The Rest Is Silence

by LillyRose



Category: The Black Tapes Podcast
Genre: Dark Stand, Emotional Manipulation, F/M, Gen, Loss, Morally Ambiguous Character, Sacrifice, Strand POV, mental manipulation
Language: English
Status: Completed
Published: 2017-12-18
Updated: 2017-12-18
Packaged: 2019-02-16 08:48:38
Rating: Teen And Up Audiences
Warnings: Major Character Death
Chapters: 1
Words: 2,131
Publisher: archiveofourown.org
Story URL: https://archiveofourown.org/works/13050594
Author URL: https://archiveofourown.org/users/LillyRose/pseuds/LillyRose
Summary: "Saving the world was incidental."





	The Rest Is Silence

**Author's Note:**

  * For [poseidon](https://archiveofourown.org/users/poseidon/gifts).



> Happy holidays, Poseidon! 
> 
> Thanks to my beta, Meerkatnip.

_"You knew what you had to do."_  
_"Yes._ "  
_"And how did you know that, exactly?"_

 

Two weeks before he met Alex Reagan, he received her picture via private courier. 

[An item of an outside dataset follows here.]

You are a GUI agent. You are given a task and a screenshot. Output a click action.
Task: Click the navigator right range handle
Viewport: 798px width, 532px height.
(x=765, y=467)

In the picture, she sat alone at a table in a sidewalk cafe. The picture was shot at a distance, with its subject obviously unaware that her picture was being taken. Even taken at a distance and at a bad angle, the image conveyed an inquisitiveness that was impossible to miss. The way she held her body spoke of an alert watchfulness, as if she studied the world around her to find the answers to her unspoken questions. A yellow coffee cup halfway to her mouth almost covered her questioning smile. 

Neatly written across the bottom of the photograph were three words: return her calls. His eyes were drawn back to the young woman's smile. This was Alex Reagan, the woman whose calls he’d avoided eight times. The woman he had no choice but to call back... sooner rather than later. 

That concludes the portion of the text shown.